WHAT TO DO >> An exact reproduction of all entries is expected.

----

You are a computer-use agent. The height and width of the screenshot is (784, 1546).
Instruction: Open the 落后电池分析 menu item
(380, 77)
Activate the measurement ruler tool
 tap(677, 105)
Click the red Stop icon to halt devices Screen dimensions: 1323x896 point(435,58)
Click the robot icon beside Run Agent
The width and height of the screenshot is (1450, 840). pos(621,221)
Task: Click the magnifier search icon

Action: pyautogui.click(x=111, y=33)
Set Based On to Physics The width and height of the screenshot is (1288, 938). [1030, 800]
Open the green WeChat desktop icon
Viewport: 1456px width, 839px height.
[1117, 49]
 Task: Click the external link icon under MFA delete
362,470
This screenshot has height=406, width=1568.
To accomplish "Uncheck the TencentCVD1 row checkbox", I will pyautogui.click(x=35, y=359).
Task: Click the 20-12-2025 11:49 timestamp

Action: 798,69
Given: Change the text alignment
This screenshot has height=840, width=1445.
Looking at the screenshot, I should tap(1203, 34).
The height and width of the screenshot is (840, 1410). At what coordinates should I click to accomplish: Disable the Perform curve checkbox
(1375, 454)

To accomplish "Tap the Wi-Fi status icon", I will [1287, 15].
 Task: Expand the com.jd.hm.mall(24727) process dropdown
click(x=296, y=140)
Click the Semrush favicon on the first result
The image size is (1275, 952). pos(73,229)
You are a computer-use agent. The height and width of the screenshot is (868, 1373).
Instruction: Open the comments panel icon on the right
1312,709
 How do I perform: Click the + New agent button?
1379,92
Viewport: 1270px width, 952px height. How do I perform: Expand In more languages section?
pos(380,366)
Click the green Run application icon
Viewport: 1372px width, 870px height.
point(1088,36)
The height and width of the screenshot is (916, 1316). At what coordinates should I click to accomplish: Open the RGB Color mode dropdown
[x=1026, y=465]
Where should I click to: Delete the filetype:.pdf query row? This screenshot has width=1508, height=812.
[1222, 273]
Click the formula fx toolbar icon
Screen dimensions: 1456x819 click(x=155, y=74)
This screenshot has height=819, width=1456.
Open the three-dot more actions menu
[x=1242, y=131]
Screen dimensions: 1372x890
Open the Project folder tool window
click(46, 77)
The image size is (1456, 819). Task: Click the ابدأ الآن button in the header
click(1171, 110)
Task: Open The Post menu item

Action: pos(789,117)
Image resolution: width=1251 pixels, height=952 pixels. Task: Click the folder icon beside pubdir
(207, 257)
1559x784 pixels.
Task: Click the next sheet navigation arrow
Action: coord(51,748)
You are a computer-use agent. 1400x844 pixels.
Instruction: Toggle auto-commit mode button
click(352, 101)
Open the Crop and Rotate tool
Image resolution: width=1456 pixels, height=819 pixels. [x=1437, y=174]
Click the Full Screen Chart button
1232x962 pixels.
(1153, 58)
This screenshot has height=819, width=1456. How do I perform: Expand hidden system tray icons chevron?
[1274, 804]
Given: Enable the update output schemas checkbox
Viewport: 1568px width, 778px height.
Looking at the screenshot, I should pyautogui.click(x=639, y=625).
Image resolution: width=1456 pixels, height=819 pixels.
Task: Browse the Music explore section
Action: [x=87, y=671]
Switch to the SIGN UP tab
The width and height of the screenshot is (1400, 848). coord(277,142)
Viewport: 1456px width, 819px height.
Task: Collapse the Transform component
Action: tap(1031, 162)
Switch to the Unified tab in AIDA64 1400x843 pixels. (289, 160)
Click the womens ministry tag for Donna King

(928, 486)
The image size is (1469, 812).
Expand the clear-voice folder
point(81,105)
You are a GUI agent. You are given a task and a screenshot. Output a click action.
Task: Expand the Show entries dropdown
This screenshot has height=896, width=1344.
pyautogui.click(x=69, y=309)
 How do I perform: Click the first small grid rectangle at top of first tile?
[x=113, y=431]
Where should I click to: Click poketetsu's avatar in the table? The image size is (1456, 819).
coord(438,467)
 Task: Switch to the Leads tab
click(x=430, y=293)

----

REPLY TO THE TASK >>
You are a computer-use agent. The height and width of the screenshot is (784, 1546).
Instruction: Open the 落后电池分析 menu item
(380, 77)
Activate the measurement ruler tool
 tap(677, 105)
Click the red Stop icon to halt devices Screen dimensions: 1323x896 point(435,58)
Click the robot icon beside Run Agent
The width and height of the screenshot is (1450, 840). pos(621,221)
Task: Click the magnifier search icon

Action: pyautogui.click(x=111, y=33)
Set Based On to Physics The width and height of the screenshot is (1288, 938). [1030, 800]
Open the green WeChat desktop icon
Viewport: 1456px width, 839px height.
[1117, 49]
 Task: Click the external link icon under MFA delete
362,470
This screenshot has height=406, width=1568.
To accomplish "Uncheck the TencentCVD1 row checkbox", I will pyautogui.click(x=35, y=359).
Task: Click the 20-12-2025 11:49 timestamp

Action: 798,69
Given: Change the text alignment
This screenshot has height=840, width=1445.
Looking at the screenshot, I should tap(1203, 34).
The height and width of the screenshot is (840, 1410). At what coordinates should I click to accomplish: Disable the Perform curve checkbox
(1375, 454)

To accomplish "Tap the Wi-Fi status icon", I will [1287, 15].
 Task: Expand the com.jd.hm.mall(24727) process dropdown
click(x=296, y=140)
Click the Semrush favicon on the first result
The image size is (1275, 952). pos(73,229)
You are a computer-use agent. The height and width of the screenshot is (868, 1373).
Instruction: Open the comments panel icon on the right
1312,709
 How do I perform: Click the + New agent button?
1379,92
Viewport: 1270px width, 952px height. How do I perform: Expand In more languages section?
pos(380,366)
Click the green Run application icon
Viewport: 1372px width, 870px height.
point(1088,36)
The height and width of the screenshot is (916, 1316). At what coordinates should I click to accomplish: Open the RGB Color mode dropdown
[x=1026, y=465]
Where should I click to: Delete the filetype:.pdf query row? This screenshot has width=1508, height=812.
[1222, 273]
Click the formula fx toolbar icon
Screen dimensions: 1456x819 click(x=155, y=74)
This screenshot has height=819, width=1456.
Open the three-dot more actions menu
[x=1242, y=131]
Screen dimensions: 1372x890
Open the Project folder tool window
click(46, 77)
The image size is (1456, 819). Task: Click the ابدأ الآن button in the header
click(1171, 110)
Task: Open The Post menu item

Action: pos(789,117)
Image resolution: width=1251 pixels, height=952 pixels. Task: Click the folder icon beside pubdir
(207, 257)
1559x784 pixels.
Task: Click the next sheet navigation arrow
Action: coord(51,748)
You are a computer-use agent. 1400x844 pixels.
Instruction: Toggle auto-commit mode button
click(352, 101)
Open the Crop and Rotate tool
Image resolution: width=1456 pixels, height=819 pixels. [x=1437, y=174]
Click the Full Screen Chart button
1232x962 pixels.
(1153, 58)
This screenshot has height=819, width=1456. How do I perform: Expand hidden system tray icons chevron?
[1274, 804]
Given: Enable the update output schemas checkbox
Viewport: 1568px width, 778px height.
Looking at the screenshot, I should pyautogui.click(x=639, y=625).
Image resolution: width=1456 pixels, height=819 pixels.
Task: Browse the Music explore section
Action: [x=87, y=671]
Switch to the SIGN UP tab
The width and height of the screenshot is (1400, 848). coord(277,142)
Viewport: 1456px width, 819px height.
Task: Collapse the Transform component
Action: tap(1031, 162)
Switch to the Unified tab in AIDA64 1400x843 pixels. (289, 160)
Click the womens ministry tag for Donna King

(928, 486)
The image size is (1469, 812).
Expand the clear-voice folder
point(81,105)
You are a GUI agent. You are given a task and a screenshot. Output a click action.
Task: Expand the Show entries dropdown
This screenshot has height=896, width=1344.
pyautogui.click(x=69, y=309)
 How do I perform: Click the first small grid rectangle at top of first tile?
[x=113, y=431]
Where should I click to: Click poketetsu's avatar in the table? The image size is (1456, 819).
coord(438,467)
 Task: Switch to the Leads tab
click(x=430, y=293)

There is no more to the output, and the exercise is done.